_EXTRACT PROVIDED_:
····················

46

I've often noticed gcc converting multiplications into shifts in the executable. Something similar might happen when multiplying an int and a float. For example, 2 * f, might simply increment the exponent of f by 1, saving some cycles. Do the compilers, perhaps if one requests them to do so (e.g. via -ffast-math), in general, do it?

Are compilers generally smart enough to do this, or do I need to do this myself using the scalb*() or ldexp()/frexp() function family?

user1095108
  • 14,119
  • 9
  • 58
  • 116
  • 10
    What is your question? – Code-Apprentice Oct 16 '12 at 16:24
  • 3
    The question is why doesn't the compiler convert floating-point multiplies by 2 to exponent increments like it can for integers and shifts. – Mysticial Oct 16 '12 at 16:25
  • 1
    I know that it can, but do compilers in general do it? Are they smart enough already? Or do I need to do it myself? – user1095108 Oct 16 '12 at 16:26
  • I suppose I need to do an `int * float` vs `ldexp()/frexp()` vs `scalbnf()` benchmark. I'd be nicer, if someone had had done this already. – user1095108 Oct 16 '12 at 17:06
  • I think the conclusion we can come to is that it's too much of a corner case for compiler writers to bother with - especially since such hardware is almost non-existent nowadays. So if you think you can do better than the compiler, by all means do it. Beating the compiler is not impossible. Being a low-level HPC programmer myself, I beat the compiler all the time. – Mysticial Oct 16 '12 at 17:11
  • 1
    Maybe this requirement falls into that category, where people being smart enough to want it, are better suited to implement it by them selves than to answer to the lesser souls at stackoverflow what is happening... – Aki Suihkonen Oct 16 '12 at 17:57
  • 4
    @user1095108: I have done a benchmark of ldexp/increment/frexp. At least in my testing (VC++ and gcc, on x86), a multiplication was *much* faster. – Jerry Coffin Oct 16 '12 at 18:29
  • 3
    [my test also show multiplication being about 134x faster than `scalbln`.](http://ideone.com/hekZJ) – Mooing Duck Oct 16 '12 at 18:39

9 Answers9

85

For example, 2 * f, might simply increment the exponent of f by 1, saving some cycles.

This simply isn't true.

First you have too many corner cases such as zero, infinity, Nan, and denormals. Then you have the performance issue.

The misunderstanding is that incrementing the exponent is not faster than doing a multiplication.

If you look at the hardware instructions, there is no direct way to increment the exponent. So what you need to do instead is:

  1. Bitwise convert into integer.

····················

_SET EXERCISE 1_:
Convert the stretch of the records from the line containing "Select the Esch/Alzette" through the end of the records into a Markdown table with the columns Row and Line. Omit blank lines.
The thread above and the records below are unrelated to each other.

····················

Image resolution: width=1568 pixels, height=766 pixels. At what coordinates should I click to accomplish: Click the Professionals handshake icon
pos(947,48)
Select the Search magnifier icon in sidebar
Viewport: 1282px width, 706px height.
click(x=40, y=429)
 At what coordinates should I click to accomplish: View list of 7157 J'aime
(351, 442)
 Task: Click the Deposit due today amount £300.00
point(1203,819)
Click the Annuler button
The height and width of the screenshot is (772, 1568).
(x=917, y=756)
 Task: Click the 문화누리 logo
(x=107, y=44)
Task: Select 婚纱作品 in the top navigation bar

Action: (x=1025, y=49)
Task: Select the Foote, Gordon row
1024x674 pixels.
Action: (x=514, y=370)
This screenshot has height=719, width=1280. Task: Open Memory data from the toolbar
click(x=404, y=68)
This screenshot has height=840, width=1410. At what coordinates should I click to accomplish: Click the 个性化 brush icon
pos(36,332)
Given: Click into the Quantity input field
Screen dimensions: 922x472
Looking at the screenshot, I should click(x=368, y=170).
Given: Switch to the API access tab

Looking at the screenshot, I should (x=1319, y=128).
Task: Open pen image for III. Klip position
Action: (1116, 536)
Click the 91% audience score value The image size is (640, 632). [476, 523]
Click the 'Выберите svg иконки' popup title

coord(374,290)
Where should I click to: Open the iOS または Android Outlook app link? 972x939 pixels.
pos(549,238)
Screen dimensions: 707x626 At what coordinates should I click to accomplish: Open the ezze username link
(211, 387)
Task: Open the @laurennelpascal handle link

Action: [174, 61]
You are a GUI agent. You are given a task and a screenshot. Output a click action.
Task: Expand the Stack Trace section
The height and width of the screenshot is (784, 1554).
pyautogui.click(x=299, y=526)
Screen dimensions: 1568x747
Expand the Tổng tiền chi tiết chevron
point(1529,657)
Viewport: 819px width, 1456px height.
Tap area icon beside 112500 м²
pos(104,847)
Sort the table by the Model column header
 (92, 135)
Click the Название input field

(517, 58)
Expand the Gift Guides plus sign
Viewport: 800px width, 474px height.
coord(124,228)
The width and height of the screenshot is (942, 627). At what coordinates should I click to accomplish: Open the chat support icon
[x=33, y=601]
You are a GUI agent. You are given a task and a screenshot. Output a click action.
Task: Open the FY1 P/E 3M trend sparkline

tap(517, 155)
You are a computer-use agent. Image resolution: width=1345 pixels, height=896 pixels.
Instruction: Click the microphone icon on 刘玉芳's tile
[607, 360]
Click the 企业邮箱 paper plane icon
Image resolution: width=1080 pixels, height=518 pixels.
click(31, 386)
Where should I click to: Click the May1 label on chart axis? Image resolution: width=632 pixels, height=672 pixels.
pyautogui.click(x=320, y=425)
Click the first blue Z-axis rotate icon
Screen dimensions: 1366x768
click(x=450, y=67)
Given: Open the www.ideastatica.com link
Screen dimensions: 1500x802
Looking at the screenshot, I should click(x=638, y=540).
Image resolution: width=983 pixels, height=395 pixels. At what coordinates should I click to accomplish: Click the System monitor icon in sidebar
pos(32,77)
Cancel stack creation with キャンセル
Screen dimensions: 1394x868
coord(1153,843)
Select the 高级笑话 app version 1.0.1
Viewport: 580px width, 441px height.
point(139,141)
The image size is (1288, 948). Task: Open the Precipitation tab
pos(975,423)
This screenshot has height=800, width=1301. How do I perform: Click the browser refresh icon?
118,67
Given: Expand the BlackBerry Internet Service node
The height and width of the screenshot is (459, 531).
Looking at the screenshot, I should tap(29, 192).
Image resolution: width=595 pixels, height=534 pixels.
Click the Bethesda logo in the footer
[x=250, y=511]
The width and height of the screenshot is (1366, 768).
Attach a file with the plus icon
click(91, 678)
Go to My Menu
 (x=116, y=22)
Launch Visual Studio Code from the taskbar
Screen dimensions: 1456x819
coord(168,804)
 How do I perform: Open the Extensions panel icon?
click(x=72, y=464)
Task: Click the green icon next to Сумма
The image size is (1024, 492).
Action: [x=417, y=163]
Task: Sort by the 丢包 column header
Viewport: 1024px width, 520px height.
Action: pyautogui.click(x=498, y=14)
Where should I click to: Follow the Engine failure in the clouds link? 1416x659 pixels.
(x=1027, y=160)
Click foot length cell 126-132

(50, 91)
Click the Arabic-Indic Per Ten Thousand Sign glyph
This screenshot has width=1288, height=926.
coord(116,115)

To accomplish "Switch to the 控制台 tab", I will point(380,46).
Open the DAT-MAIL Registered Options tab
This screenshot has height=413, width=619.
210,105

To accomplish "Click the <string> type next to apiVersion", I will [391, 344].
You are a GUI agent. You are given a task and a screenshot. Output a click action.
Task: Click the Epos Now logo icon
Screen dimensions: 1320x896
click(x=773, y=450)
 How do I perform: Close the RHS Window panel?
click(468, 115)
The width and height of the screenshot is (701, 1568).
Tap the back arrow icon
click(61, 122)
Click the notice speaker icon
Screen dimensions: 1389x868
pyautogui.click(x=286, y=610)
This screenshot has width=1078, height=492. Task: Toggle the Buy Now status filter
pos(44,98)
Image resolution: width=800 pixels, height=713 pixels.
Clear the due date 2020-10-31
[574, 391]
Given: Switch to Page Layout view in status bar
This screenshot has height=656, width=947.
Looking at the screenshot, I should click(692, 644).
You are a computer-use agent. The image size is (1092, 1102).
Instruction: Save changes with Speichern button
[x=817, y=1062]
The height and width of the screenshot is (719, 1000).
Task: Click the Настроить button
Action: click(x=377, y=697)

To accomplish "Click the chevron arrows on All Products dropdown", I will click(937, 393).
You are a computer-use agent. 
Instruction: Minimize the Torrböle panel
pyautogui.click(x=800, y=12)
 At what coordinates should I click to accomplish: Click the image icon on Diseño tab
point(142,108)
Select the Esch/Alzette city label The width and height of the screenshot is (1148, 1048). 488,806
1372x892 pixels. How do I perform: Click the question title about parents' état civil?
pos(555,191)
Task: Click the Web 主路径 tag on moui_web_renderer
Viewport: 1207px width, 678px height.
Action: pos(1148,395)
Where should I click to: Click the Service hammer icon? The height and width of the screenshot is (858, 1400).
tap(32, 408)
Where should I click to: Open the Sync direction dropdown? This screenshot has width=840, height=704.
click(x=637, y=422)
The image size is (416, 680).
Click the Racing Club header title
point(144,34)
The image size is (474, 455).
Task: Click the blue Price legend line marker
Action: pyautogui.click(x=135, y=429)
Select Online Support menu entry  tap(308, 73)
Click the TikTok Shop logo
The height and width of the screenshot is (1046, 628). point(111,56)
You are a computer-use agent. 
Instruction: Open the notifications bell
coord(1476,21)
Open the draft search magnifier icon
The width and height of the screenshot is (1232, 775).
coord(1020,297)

····················

_SET EXERCISE 2_:
Reproduce the stretch of the thread on floating-point multiplication from "If you look" through "convert into integer.", changing "hardware instructions" to "machine instructions".

_CORRECT OUTPUT 1_:
| Row | Line |
|---|---|
| 1 | Select the Esch/Alzette city label The width and height of the screenshot is (1148, 1048). 488,806 |
| 2 | 1372x892 pixels. How do I perform: Click the question title about parents' état civil? |
| 3 | pos(555,191) |
| 4 | Task: Click the Web 主路径 tag on moui_web_renderer |
| 5 | Viewport: 1207px width, 678px height. |
| 6 | Action: pos(1148,395) |
| 7 | Where should I click to: Click the Service hammer icon? The height and width of the screenshot is (858, 1400). |
| 8 | tap(32, 408) |
| 9 | Where should I click to: Open the Sync direction dropdown? This screenshot has width=840, height=704. |
| 10 | click(x=637, y=422) |
| 11 | The image size is (416, 680). |
| 12 | Click the Racing Club header title |
| 13 | point(144,34) |
| 14 | The image size is (474, 455). |
| 15 | Task: Click the blue Price legend line marker |
| 16 | Action: pyautogui.click(x=135, y=429) |
| 17 | Select Online Support menu entry  tap(308, 73) |
| 18 | Click the TikTok Shop logo |
| 19 | The height and width of the screenshot is (1046, 628). point(111,56) |
| 20 | You are a computer-use agent.  |
| 21 | Instruction: Open the notifications bell |
| 22 | coord(1476,21) |
| 23 | Open the draft search magnifier icon |
| 24 | The width and height of the screenshot is (1232, 775). |
| 25 | coord(1020,297) |

_CORRECT OUTPUT 2_:
If you look at the machine instructions, there is no direct way to increment the exponent. So what you need to do instead is:

  1. Bitwise convert into integer.